Eight years ago there was a Black candidate in the Democratic Party primary for Governor who ran against someone named Cuomo. The Cuomo in question was Mario Cuomo, then the three-term sitting governor. The Black candidate who challenged him in the Democratic primary was me.
Unlike with Carl McCall’s current bid, in 1994 there was no cry from Black Democratic leadership to support me on the grounds that my campaign would energize the Black Agenda or that my election would empower African-Americans. There was no talk promoting the fact that if elected, I’d be the first Black governor of New York. To the contrary.
The Black Democrats’ posture toward me was – in a word – hostile. Two Black Democratic county leaders installed a round-the-clock operation at the Board of Elections in an effort to challenge my petitions and throw me off the ballot. They failed. When Governor Cuomo refused to appear in a televised debate with me – his only challenger in the Democratic primary – the Black Democrats did not criticize him or hold him to account. Gabe Pressman – who is not Black – did more to call attention to Cuomo’s arrogance than any Black leader when he hosted a debate on WNBC-TV between me and an empty chair.
Rev. Al Sharpton, who had personally pledged to me that he would endorse my candidacy against Cuomo, broke his promise. Instead of supporting a “sister,” Sharpton and his buddy, Alton “Fulani’s a Whore” Maddox, spent the entire campaign attacking me in the Black media.
Why were the Black Democrats so incensed about my run? Because they had a very specific agenda in 1994 and my candidacy threw a wrench into their plans. The 1994 election cycle was supposed to be Rev. Sharpton’s year – when Black Democrats resurrected him -this time, as a legitimate mainstream leader who would become the new Democratic arbiter of the Black vote.

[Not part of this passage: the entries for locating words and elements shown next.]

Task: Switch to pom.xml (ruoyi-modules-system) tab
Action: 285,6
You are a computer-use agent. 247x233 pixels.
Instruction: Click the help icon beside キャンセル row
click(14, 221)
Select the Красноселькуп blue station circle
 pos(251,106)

The Democrats needed to crush me in order to properly position Sharpton.
In spite of the Black Democrats’ vicious antagonism toward my candidacy, and Cuomo having spent $3.5 million to my $180,000, on primary day I polled 21% of the vote. In Black Assembly Districts I polled between 30% and 35%.
The Black Democrats tried to be sanguine about my results. “A ham sandwich could have gotten 20%,” Assemblyman Herman Denny Farrell, now Democratic state party chairman, said at the time. In contrast, the Amsterdam News was more forthcoming. It described my showing as “incredible,” adding “Fulani and the organized Black community may well hold the key to victory or defeat” for Cuomo.

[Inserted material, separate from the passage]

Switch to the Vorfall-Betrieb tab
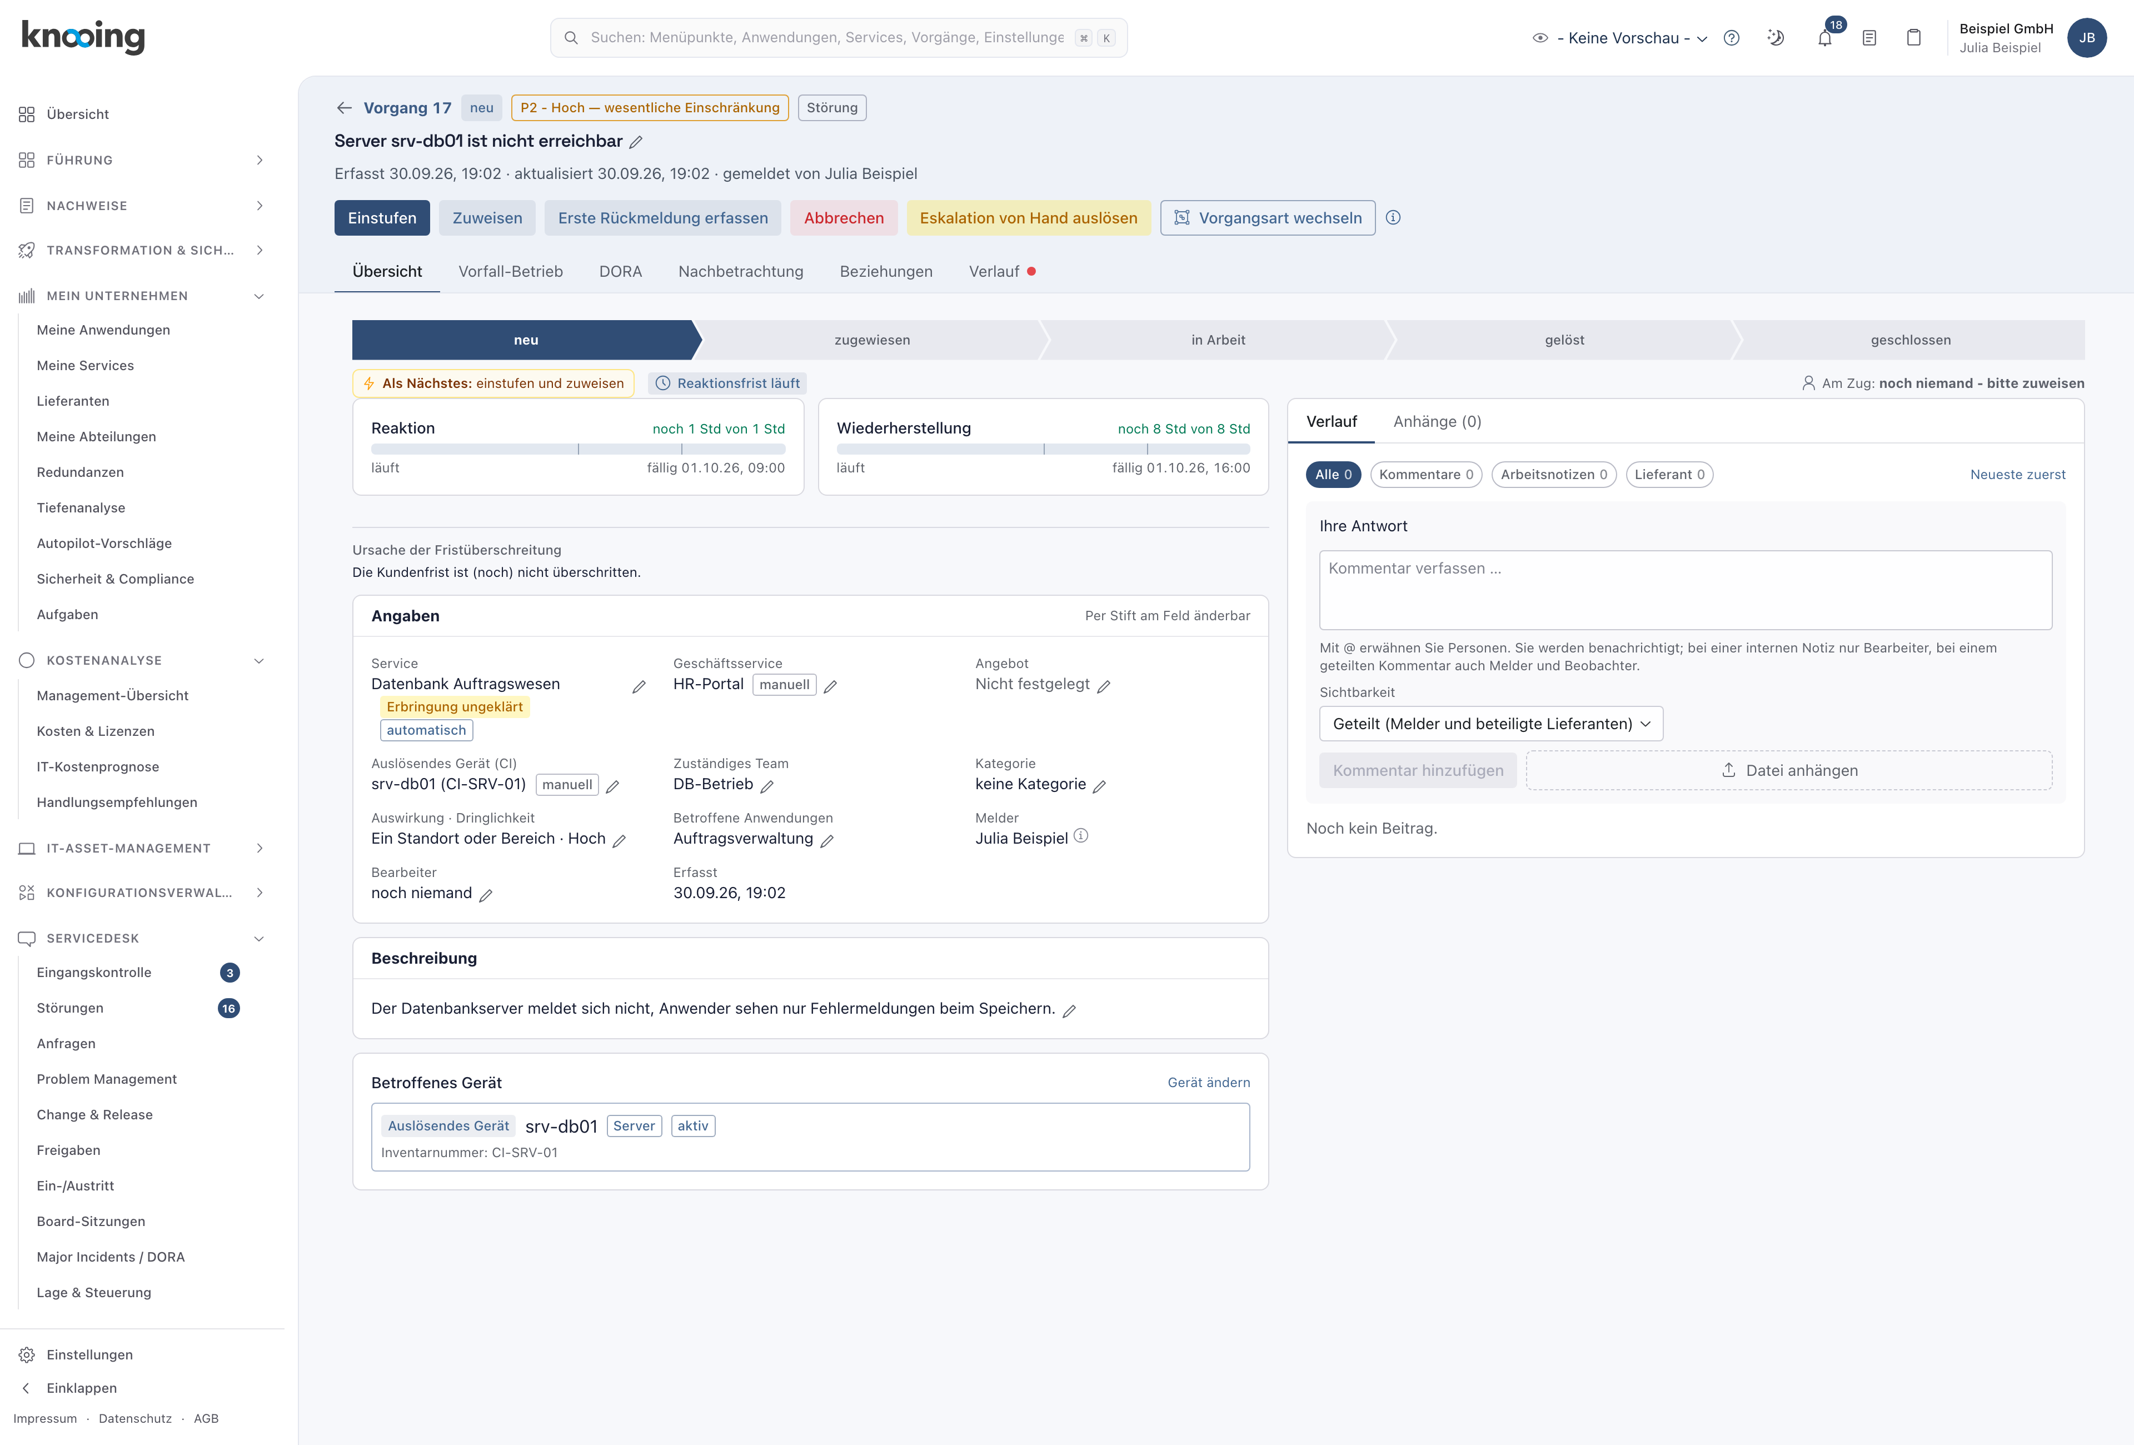Screen dimensions: 2134x1445 click(511, 272)
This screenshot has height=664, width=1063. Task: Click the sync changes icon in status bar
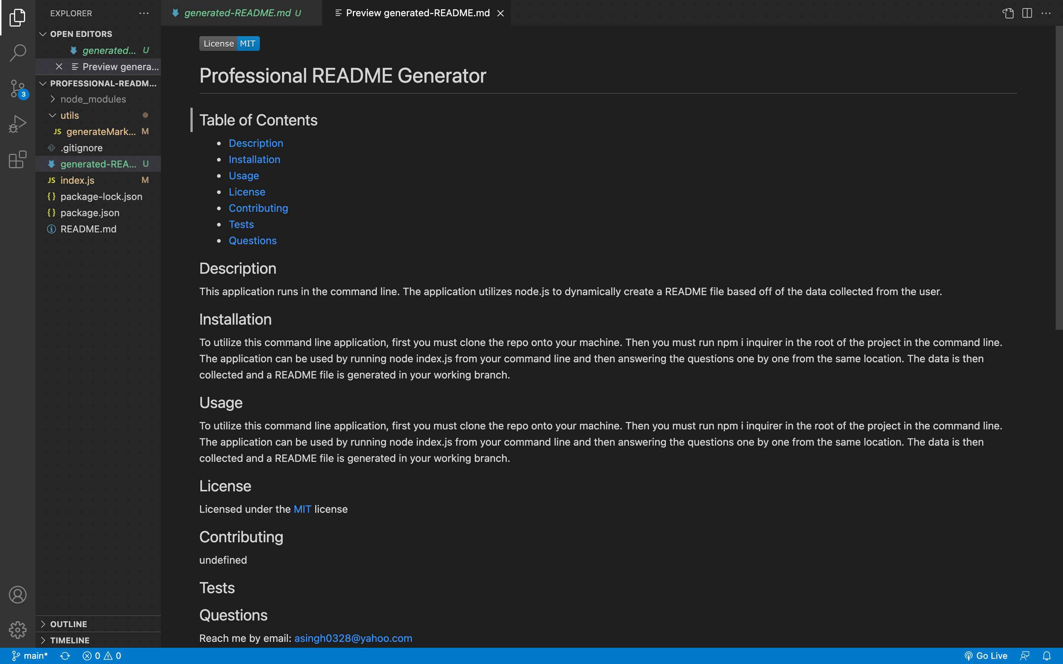(65, 655)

My candidacy had become a barometer of the growing dissatisfaction with the Democratic Party in the Black community. Cuomo was well aware of the perception that he was responsible for David Dinkins’ defeat in 1993, when he cunningly chose to commission and release the notorious Girgenti Report – which negatively evaluated Mayor Dinkins’ performance during the Crown Heights incidents – in the midst of the rematch between Dinkins and Rudy Giuliani. Cuomo’s strong advocacy for Carl McCall – then a first-time candidate for State Comptroller – was his strategy for neutralizing his “negatives” among African-Americans given that he had just helped elect a provocatively anti-Black mayor. McCall’s candidacy was promoted by Cuomo and the Black leadership as the opportunity to elect the first Black statewide official, but its true purpose was to help Cuomo survive. McCall was just a pawn – and a beneficiary – in the Democrats’ power game.
McCall won. Cuomo lost. George Pataki won. And, in a little reported story, the Black community won, too, because the Independence Party – whose gubernatorial candidate, Tom Golisano, I supported in the general election – won ballot status and began to evolve as a vehicle for Black empowerment.

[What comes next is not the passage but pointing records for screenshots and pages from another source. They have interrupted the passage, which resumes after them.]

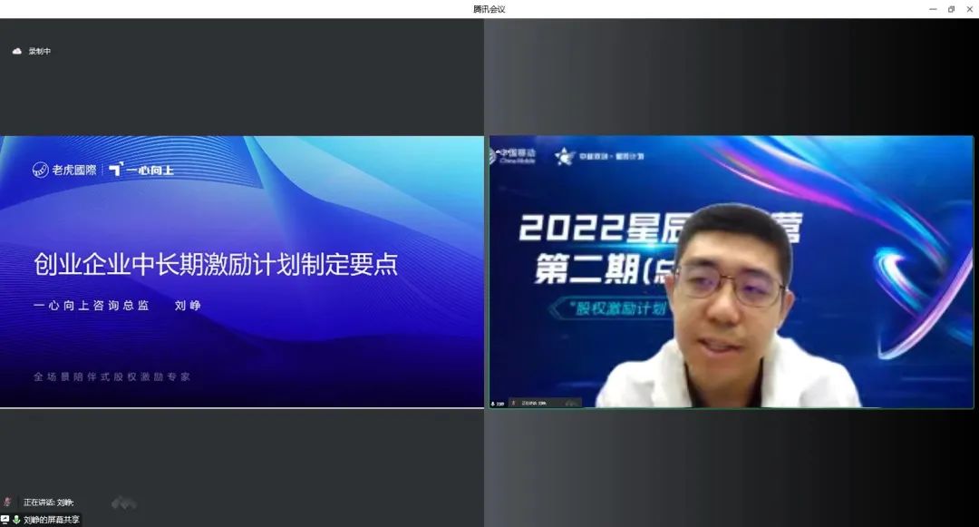Image resolution: width=979 pixels, height=527 pixels.
Task: Click the slide subtitle 一心向上咨询总监 刘峥
Action: tap(117, 306)

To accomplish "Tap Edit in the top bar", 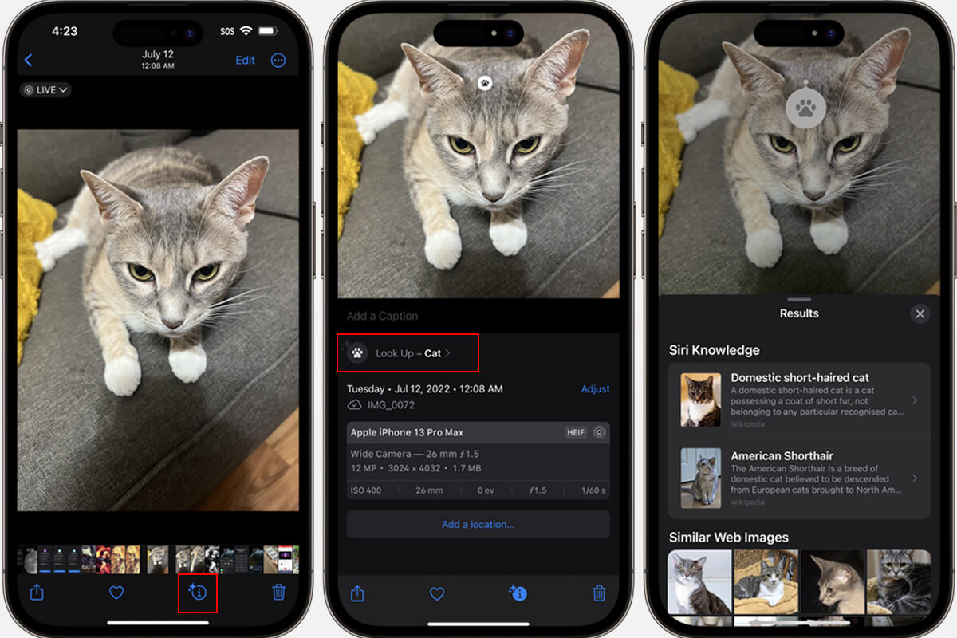I will point(245,61).
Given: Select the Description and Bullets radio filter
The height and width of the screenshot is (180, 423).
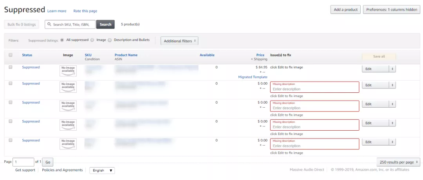Looking at the screenshot, I should 110,40.
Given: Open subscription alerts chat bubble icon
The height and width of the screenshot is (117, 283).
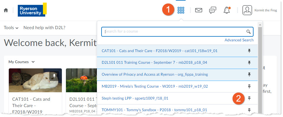Looking at the screenshot, I should pyautogui.click(x=213, y=10).
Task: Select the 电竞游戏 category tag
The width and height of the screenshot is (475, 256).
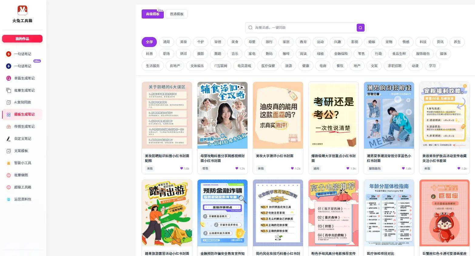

We saw the fruits of that process recently when the Independence Party’s backing of Mike Bloomberg helped produce 30% of the Black vote for the new mayor and created a “new paradigm” – a non-Democrat paradigm – in Black politics.
Black grassroots dissatisfaction with the Democrats, which surfaced under Mayor Ed Koch in the ’80s, seethed under Mario Cuomo in the ’90s, and exploded in response to the vulgar racialism of the Democratic mayoral primary last year, has the Black Democrats worried. They’re worried – having lived through the Bloomberg experience – that the political cat is out of the bag. Now that a large segment of our community has tasted political freedom by voting against the Democrats and in their own interests, the leadership may not so easily stuff Black voters back in. Carl McCall is the Great Black Hope – the candidate through whom the Black Democrats hope to re-establish their iron-fisted control over the Black vote.
This year’s governor’s race, in my opinion, is about these issues – issues of power. It is not about racial achievement. It is not even about which of the candidates have the better education policy or job creation record or government experience. That is how the contest is being defined by partisan types across the spectrum and certainly the Black Democrats are trying to define it in those terms. We must define for ourselves what the election is about. And it must be about improving and advancing our political strength – as a community and as partners in broader coalitions. That means learning how to see through the smoke and mirrors of racialistic appeals. That means being smart enough to continue building the independent road.